Nearly everything in Dark Souls 3 is posed to generate questions (Why did these priests encase their heads in wax? Why are there dozens of dead pilgrims facing Lothric castle? Why does Aldrich want to devour everything?) and build towards seemingly imminent conclusions only to shatter them just a few paces before understanding. From the new pieces on the floor, the real questions take shape. They just take some work to put together.
In my pursuit of those pieces, I stumbled into several hidden levels, a few so easy to miss that it’s hard to believe FromSoftware would spend as much time filling them out as much as they did. They feature unique enemies, complex bosses (arguably one of the best in the entire series—think mountaintops, lightning, and wild Goku hair), and chunky doses of lore that a huge portion of players will likely never see, exhibiting a dedication to cryptic design and faith in the playerbase to exhaustively catalog every angle of Dark Souls 3 down to the most insignificant detail. I love a watercooler game.
The mystery carries over into the cast of characters strewn about the world and recruited as companions in Firelink Shrine. They all work as vendors for specific classes, each with a personal storyline that can play out in several ways based on their relationships with other NPCs in the shrine and a few branching decision points. Early on, I lost a companion to my own greed, and another later due to differing ideals for Lothric’s future. Moral dilemmas, tragedy, and corruption constantly pull and tear at every character and play out in surprising ways. Each feels fully formed, and thanks to excellent voice work across the board, their motives remain ambiguous. I wanted to save everyone, even if they were dropping like flies or wanted me dead. Perhaps my new giant friend got to me.

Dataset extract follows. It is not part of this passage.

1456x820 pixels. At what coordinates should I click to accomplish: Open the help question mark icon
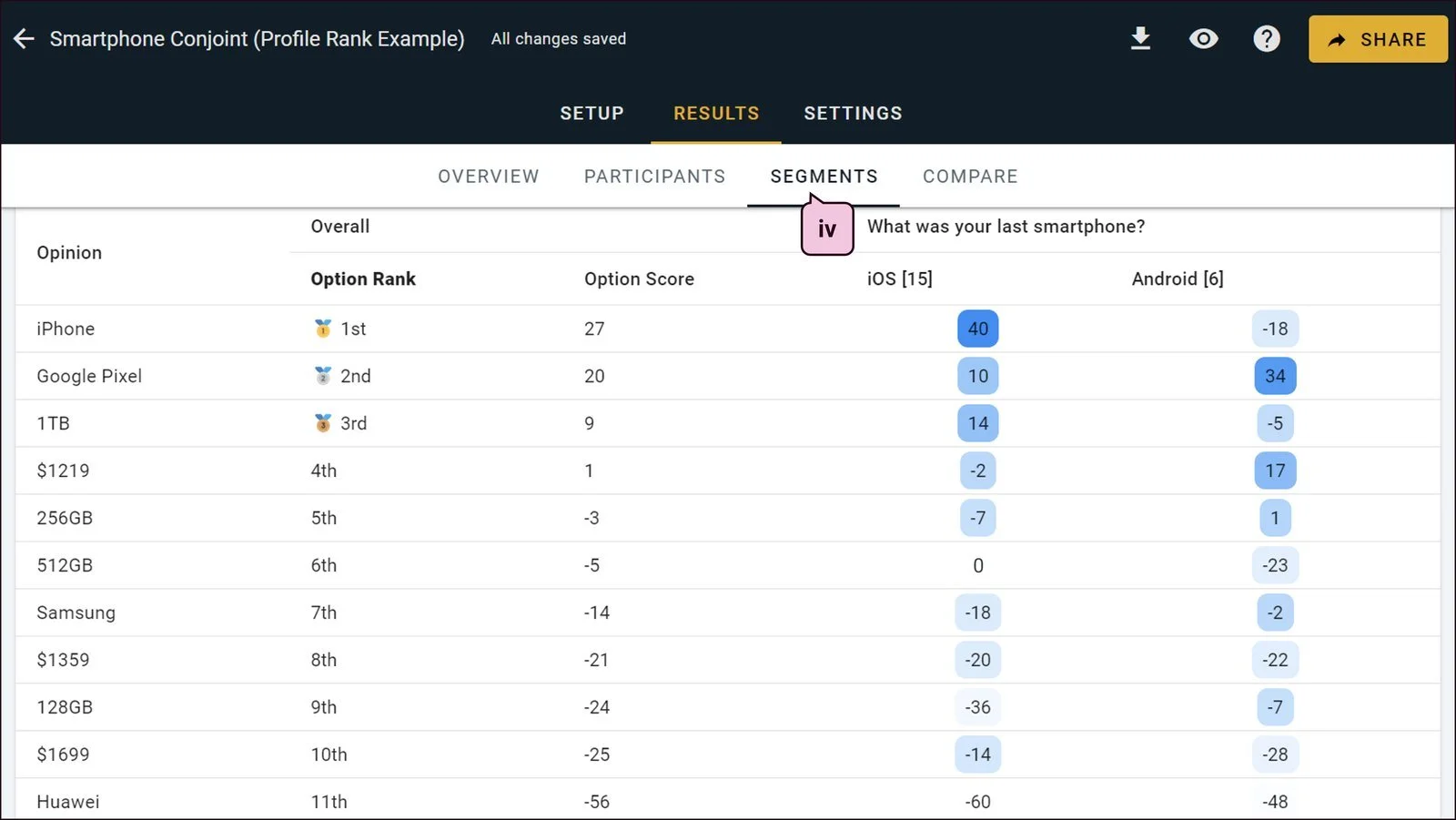1266,38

I’m surprised he did at all. The added fidelity in Dark Souls 3 could have just been a simple upgrade in texture detail, but FromSoftware treats the extra space like a wider canvas, pushing their themes and story through every possible avenue—sound, music, enemy design, animation, dialogue, item descriptions, environmental cues—with more finesse and frequency than ever before. Dark Souls 3 gracefully nudges the series’ notoriously difficult action towards a greater artfulness that tests far more than reflexes. I was challenged to read environments and props like a novel, to empathize with Lothric’s imperfect inhabitants, and to ask whether or not I was trying to save anything worth saving. But there are no easy answers here, only 40-plus hours of tense action, awe-inspiring exploration, certain death, and big, bleak, beautiful questions.